=== Begin Enclosure ===

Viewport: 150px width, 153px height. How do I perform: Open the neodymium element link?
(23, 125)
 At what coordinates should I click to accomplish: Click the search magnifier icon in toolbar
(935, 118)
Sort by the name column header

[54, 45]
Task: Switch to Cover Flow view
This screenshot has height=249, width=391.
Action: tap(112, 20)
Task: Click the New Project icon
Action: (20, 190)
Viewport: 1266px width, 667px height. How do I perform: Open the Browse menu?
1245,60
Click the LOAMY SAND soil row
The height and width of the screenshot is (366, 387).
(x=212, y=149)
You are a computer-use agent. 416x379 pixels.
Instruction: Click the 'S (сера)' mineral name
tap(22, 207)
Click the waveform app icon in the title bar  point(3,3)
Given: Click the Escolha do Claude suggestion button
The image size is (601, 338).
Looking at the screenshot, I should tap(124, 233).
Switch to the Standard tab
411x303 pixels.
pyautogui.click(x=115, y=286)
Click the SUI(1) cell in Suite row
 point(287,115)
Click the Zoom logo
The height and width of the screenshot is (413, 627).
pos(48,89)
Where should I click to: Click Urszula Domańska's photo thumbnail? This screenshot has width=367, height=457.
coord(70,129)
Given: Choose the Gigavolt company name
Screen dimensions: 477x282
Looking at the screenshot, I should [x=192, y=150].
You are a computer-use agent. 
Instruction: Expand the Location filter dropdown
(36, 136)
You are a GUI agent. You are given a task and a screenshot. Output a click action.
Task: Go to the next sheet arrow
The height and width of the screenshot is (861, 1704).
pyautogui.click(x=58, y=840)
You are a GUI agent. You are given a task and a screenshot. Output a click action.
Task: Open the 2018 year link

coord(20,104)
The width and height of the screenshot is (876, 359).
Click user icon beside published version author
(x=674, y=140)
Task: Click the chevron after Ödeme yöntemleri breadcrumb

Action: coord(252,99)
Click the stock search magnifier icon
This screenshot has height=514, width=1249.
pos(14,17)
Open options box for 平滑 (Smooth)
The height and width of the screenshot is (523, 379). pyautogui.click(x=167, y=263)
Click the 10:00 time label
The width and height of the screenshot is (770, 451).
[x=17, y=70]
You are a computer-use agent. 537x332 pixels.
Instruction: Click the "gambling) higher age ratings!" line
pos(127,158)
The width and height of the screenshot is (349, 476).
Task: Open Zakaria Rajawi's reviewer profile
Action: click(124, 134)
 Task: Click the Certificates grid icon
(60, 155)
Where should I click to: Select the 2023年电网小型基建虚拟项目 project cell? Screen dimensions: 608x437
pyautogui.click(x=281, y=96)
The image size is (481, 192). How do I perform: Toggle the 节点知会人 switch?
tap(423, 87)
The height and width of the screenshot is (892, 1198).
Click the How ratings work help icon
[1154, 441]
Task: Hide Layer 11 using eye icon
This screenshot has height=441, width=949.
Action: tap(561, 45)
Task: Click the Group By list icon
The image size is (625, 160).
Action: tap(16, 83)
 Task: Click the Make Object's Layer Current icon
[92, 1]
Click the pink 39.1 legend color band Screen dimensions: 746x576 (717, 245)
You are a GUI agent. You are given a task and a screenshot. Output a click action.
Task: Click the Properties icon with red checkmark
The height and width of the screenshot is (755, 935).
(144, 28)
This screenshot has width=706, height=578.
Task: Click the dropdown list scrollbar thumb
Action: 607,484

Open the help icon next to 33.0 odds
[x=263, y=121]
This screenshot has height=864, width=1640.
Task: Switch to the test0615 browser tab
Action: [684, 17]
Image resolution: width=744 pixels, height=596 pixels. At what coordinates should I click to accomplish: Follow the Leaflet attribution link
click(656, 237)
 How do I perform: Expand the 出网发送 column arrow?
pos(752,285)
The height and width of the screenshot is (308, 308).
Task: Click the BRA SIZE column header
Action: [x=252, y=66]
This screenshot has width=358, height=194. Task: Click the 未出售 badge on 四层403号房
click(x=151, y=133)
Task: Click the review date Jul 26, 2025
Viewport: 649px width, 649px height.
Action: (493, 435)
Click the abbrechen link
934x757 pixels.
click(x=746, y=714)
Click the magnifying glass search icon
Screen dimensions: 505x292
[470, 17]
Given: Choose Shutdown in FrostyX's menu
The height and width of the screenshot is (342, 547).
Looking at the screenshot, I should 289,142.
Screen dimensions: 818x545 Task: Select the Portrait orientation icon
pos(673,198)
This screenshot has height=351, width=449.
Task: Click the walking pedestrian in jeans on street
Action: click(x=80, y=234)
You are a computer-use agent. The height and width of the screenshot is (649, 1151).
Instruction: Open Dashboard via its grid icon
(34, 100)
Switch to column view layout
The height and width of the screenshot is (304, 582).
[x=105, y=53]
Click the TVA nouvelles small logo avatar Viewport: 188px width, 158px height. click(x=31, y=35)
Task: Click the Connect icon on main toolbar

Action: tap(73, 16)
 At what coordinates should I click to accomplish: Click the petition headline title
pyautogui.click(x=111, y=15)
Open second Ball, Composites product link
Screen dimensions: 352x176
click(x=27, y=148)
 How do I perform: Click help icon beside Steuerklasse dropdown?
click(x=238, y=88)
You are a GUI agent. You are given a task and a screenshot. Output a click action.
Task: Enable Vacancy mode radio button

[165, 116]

=== End Enclosure ===

### What you are asked to do
Find each line in the data above with the word "computer", then copy it.

### Expected answer
You are a computer-use agent. 416x379 pixels.
You are a computer-use agent. 
You are a computer-use agent. 537x332 pixels.
You are a computer-use agent. The height and width of the screenshot is (649, 1151).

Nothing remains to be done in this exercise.